* [Activity] Print word for word the records from the line containing "Instruction: Select waist size 22 cell" through the end.

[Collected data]
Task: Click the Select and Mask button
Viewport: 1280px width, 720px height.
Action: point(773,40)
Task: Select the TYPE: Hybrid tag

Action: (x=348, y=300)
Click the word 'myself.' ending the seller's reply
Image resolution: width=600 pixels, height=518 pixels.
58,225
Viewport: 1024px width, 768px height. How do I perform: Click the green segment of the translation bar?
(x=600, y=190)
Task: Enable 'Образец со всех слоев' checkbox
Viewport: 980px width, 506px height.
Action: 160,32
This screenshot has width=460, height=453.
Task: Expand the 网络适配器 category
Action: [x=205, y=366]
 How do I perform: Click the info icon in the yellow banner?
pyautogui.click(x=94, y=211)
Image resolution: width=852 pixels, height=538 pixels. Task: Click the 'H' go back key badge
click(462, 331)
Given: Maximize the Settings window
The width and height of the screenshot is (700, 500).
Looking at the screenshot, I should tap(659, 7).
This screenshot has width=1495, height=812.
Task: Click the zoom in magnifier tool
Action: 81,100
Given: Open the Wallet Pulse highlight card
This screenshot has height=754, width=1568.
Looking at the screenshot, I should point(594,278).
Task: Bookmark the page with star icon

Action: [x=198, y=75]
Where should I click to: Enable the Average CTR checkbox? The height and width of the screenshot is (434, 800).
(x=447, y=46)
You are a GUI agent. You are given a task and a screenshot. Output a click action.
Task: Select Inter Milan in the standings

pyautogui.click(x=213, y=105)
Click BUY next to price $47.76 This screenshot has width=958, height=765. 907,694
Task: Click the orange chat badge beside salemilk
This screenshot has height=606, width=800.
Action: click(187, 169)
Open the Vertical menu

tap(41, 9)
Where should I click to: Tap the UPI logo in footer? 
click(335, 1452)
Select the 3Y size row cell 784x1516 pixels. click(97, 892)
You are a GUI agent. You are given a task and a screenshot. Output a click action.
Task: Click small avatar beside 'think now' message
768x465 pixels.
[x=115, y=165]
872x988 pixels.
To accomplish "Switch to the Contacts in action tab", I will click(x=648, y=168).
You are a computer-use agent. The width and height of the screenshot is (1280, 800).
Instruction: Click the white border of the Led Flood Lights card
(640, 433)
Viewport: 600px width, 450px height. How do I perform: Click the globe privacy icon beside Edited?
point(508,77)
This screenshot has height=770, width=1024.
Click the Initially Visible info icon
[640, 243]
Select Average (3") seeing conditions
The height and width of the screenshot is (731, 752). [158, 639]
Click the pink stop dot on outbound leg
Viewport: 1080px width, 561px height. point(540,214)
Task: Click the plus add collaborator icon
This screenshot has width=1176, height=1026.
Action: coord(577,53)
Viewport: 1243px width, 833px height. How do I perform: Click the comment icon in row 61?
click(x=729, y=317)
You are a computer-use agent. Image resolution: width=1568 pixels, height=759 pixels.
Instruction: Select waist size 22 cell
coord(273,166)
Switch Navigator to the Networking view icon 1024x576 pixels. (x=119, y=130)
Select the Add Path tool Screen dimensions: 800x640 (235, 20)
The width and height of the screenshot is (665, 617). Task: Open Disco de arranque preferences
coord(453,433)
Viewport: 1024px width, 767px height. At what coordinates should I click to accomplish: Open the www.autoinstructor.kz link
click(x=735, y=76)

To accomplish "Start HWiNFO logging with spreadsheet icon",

* [Task result]
Instruction: Select waist size 22 cell
coord(273,166)
Switch Navigator to the Networking view icon 1024x576 pixels. (x=119, y=130)
Select the Add Path tool Screen dimensions: 800x640 (235, 20)
The width and height of the screenshot is (665, 617). Task: Open Disco de arranque preferences
coord(453,433)
Viewport: 1024px width, 767px height. At what coordinates should I click to accomplish: Open the www.autoinstructor.kz link
click(x=735, y=76)

To accomplish "Start HWiNFO logging with spreadsheet icon",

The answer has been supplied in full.